**EXTRAIT FOURNI**
-=-=-=-=-

Dans Summer Cancelled, la photographe Adrienn Józan relate son combat contre un lymphome. Faisant du rouge la couleur dominante de son récit, elle convoque un panel d’émotions poignantes, du désespoir à l’espérance, et enfin à la libération.
« En 2019, alors que le monde entier subissait le Covid, j’ai commencé à beaucoup tousser. Six mois plus tard– et de nombreuses visites chez plusieurs médecins –, on m’a diagnostiqué un lymphome non hodgkinien. J’ai passé le reste de l’année à l’hôpital, en chimiothérapie. L’été 2020 n’a pas existé pour moi, et cette année est devenue mon pire cauchemar », raconte Adrienn Józan. Alors trop faible pour débuter un projet d’envergure, la photographe hongroise autodidacte se met à documenter ses séances. Pour témoigner de son existence, et pour informer sa famille de son évolution, à une époque où les salles de soins devenaient des cellules solitaires et où les visiteurices ne pouvaient entrer. Son traitement terminé, l’artiste reprend des forces, s’observe, capture sa vulnérabilité avec une honnêteté troublante. Puis, lorsqu’on lui annonce en 2021 qu’elle est guérie, la libération la submerge, et l’inspire. « Mais après quelques semaines j’ai commencé à avoir peur. Je rêvais que la maladie revenait. La photographie m’a permis de me redéfinir et de comprendre les événements du passé », poursuit-elle.

-=-=-=-=-

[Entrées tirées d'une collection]
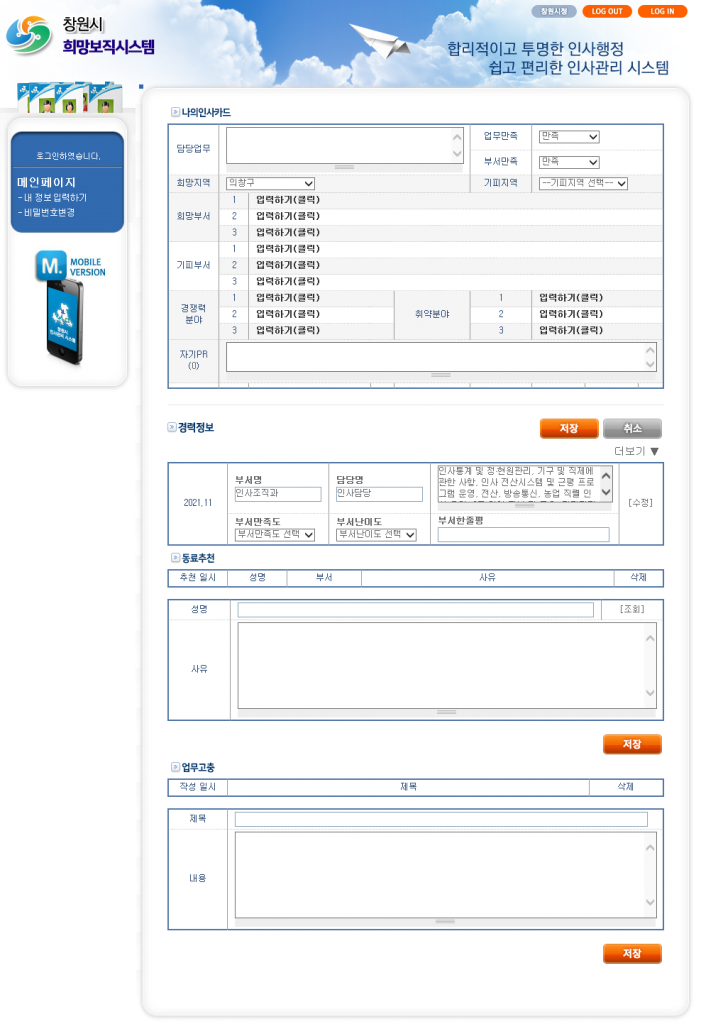Click the 업무고충 제목 input field
The width and height of the screenshot is (701, 1024).
[x=441, y=819]
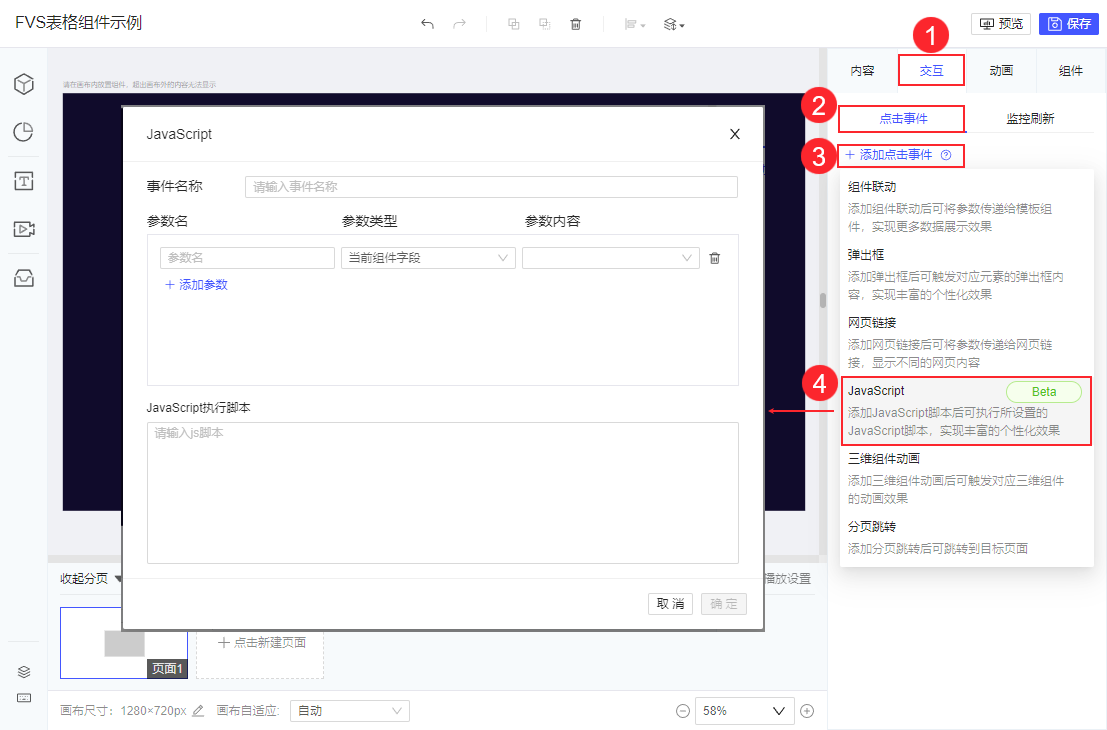Open the 3D cube component icon in sidebar
1107x730 pixels.
pyautogui.click(x=24, y=84)
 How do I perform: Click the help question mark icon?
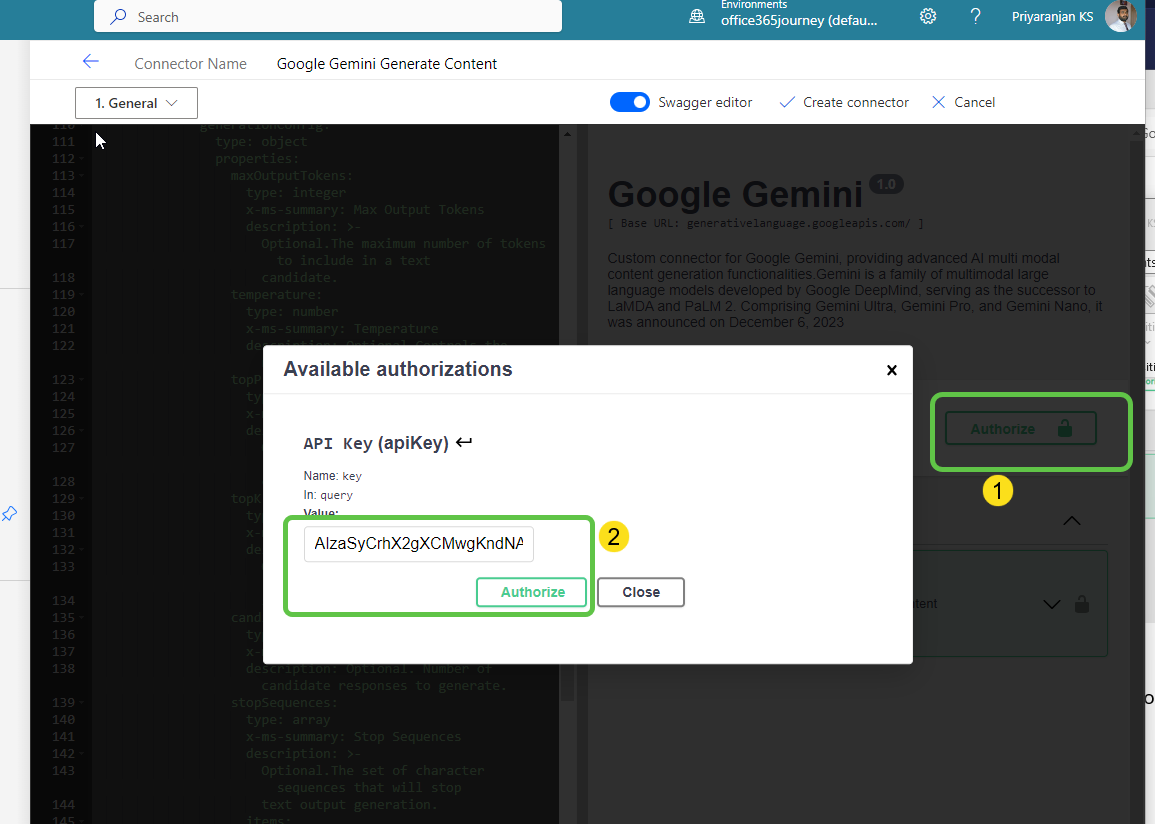(x=975, y=16)
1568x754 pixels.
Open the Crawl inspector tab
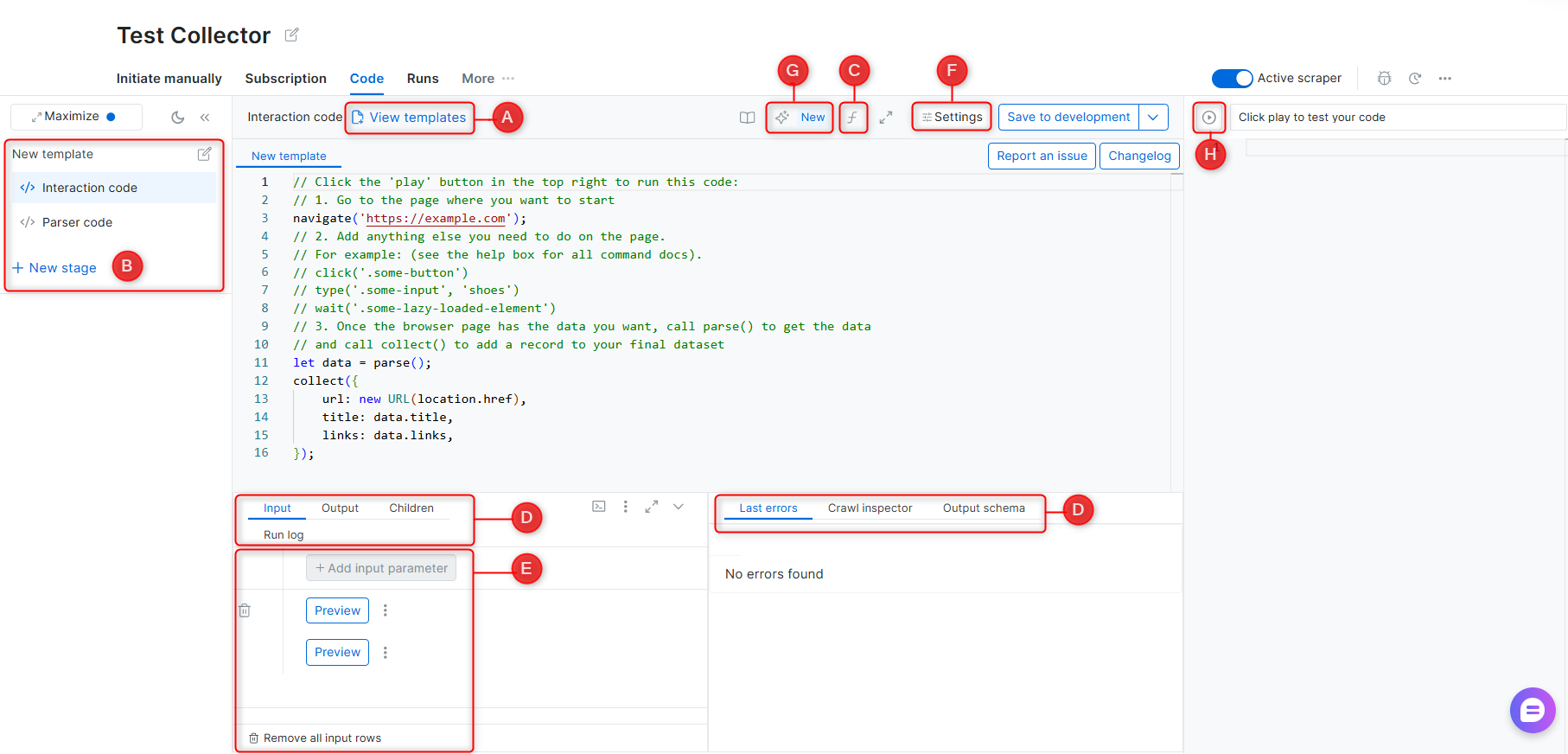[x=870, y=508]
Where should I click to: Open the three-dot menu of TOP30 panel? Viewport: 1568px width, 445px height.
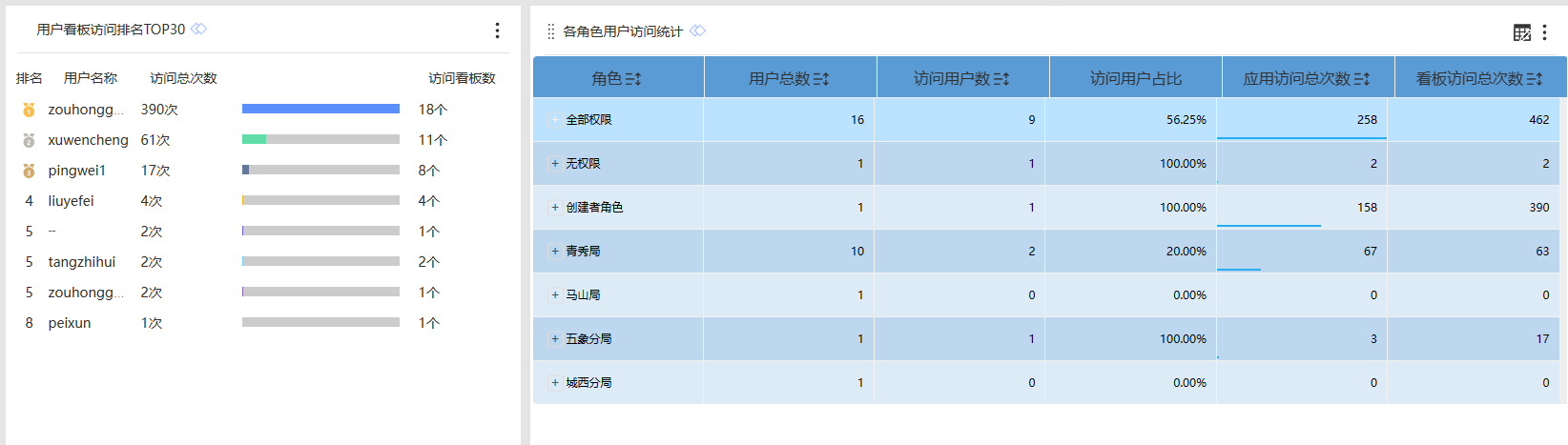pos(497,30)
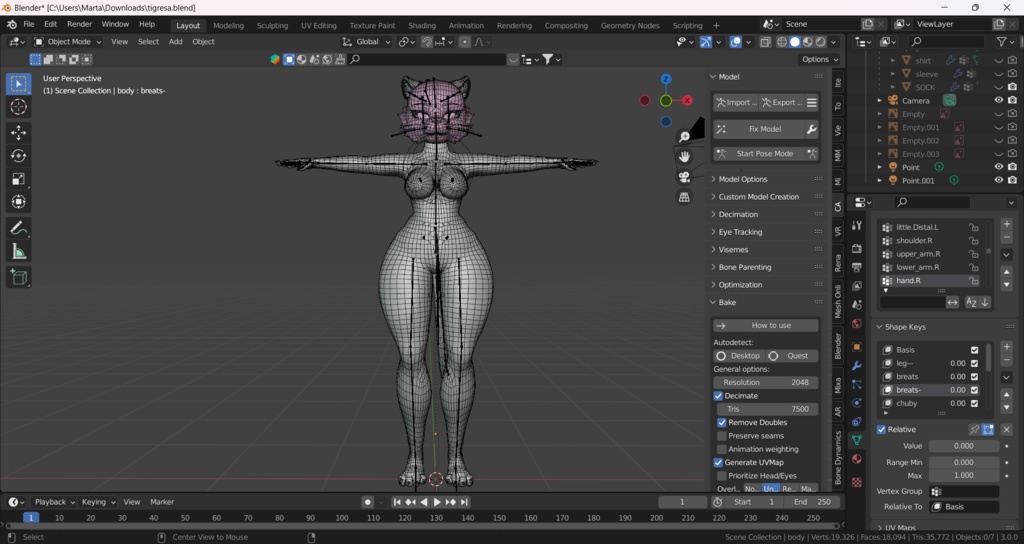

-=-=-=-=-

**CONSIGNE**
Réécrivez le passage de l'extrait fourni compris entre "Dans Summer Cancelled, la" et "à la libération.", inclus, en remplaçant "rouge" par "noir".

**SOLUTION PROPOSÉE**
Dans Summer Cancelled, la photographe Adrienn Józan relate son combat contre un lymphome. Faisant du noir la couleur dominante de son récit, elle convoque un panel d’émotions poignantes, du désespoir à l’espérance, et enfin à la libération.